Everyday Use & Decision Guide:

Start with the identifier that leaves the least room for confusion. A 9-digit MMSI or 7-digit IMO number is better than a vessel name, and a callsign is often better than a partial name when radio identity matters. Leave Match field on Auto detect when you have a clean numeric identifier; choose Callsign or Name contains when the text itself is the evidence you have.

The page loads a default capped snapshot, so a blank Search term can still be useful for a quick scan. Treat that view as a sample shaped by Result cap, Vessel type, and any advanced filters. It should not be read as every vessel in Finland or every vessel near a port.

Use the advanced controls when the question is about a place rather than one ship. Enter separate decimal values in Center point, then add Radius in kilometers if you want a hard cut-off. With a center point but no radius, the list is sorted by distance. With both, rows beyond the radius are removed.

Hide stationary vessels is helpful for approach traffic because it removes zero-speed rows. It can also hide the exact vessels you need for anchorage, berth, lay-by, or waiting-area checks. Leave it off when stopped traffic is part of the question.

Before copying or exporting a result, compare three things: the MMSI / IMO cell, the Speed / Heading cell, and the coordinate text under Destination. If those do not tell a consistent story, widen the search or switch to a stronger identifier before using the row in a report.

Step-by-Step Guide:

  1. Check the initial Showing ... vessels line if you want a broad snapshot, or enter a Search term when you already know a vessel name, MMSI, IMO number, or callsign.
  2. Set Match field. Use Auto detect for clean 9-digit MMSI and 7-digit IMO values; switch manually if a text query should search Callsign or Name contains.
  3. Open Advanced when you need Vessel type, Hide stationary vessels, a smaller or larger Result cap, or a location-based radius.
  4. For a harbor or pilot-station check, enter Center point latitude and longitude as two decimal numbers, then enter Radius in kilometers if the list should exclude farther traffic.
  5. Press Lookup vessel and wait for either the source line, a No vessels found notice, or an error. If MMSI mode rejects a text name, change the match field instead of retyping the same value.

**Task 1**
Could you repeat the vessel lookup guide from "Use the advanced" up to and including "radius are removed."?
**Task 2**
Can you pick up the vessel lookup guide after its last sentence and keep writing?
The listing after the vessel lookup guide isn't needed here.

**Data**
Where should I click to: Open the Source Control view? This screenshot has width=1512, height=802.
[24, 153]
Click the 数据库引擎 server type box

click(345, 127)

**Exercise result 1**
Use the advanced controls when the question is about a place rather than one ship. Enter separate decimal values in Center point, then add Radius in kilometers if you want a hard cut-off. With a center point but no radius, the list is sorted by distance. With both, rows beyond the radius are removed.

**Exercise result 2**
  6. Review the Vessels table first. Use the focus icon on the intended row so the summary badges, AIS Vessel Map, and coordinate copy action all refer to the same vessel.
  7. Open AIS Vessel Map only after the selected vessel has coordinates. Use Copy coords for a quick position note, or open a map handoff when you need visual context outside the table.
  8. Use JSON, Copy CSV, Download CSV, or Export DOCX after you have checked identity and movement. The export is a record of the current view, not a historical track.

Interpreting Results:

The strongest row is one where the identifier, name, type, speed, heading, and coordinates all make sense together. If the name matches but the MMSI or IMO number does not, treat the row as a possible lookalike. If the identity is exact but the movement fields look stale, keep the row as a presence clue rather than a current-motion claim.

Zero speed means the reported speed over ground is 0 kn. It does not prove that the vessel is irrelevant, unoccupied, or permanently stopped. It may be moored, anchored, waiting, or reporting a stale value. A nonzero speed is also not enough by itself; compare it with heading, course, destination, and the map position before calling it an arrival or departure.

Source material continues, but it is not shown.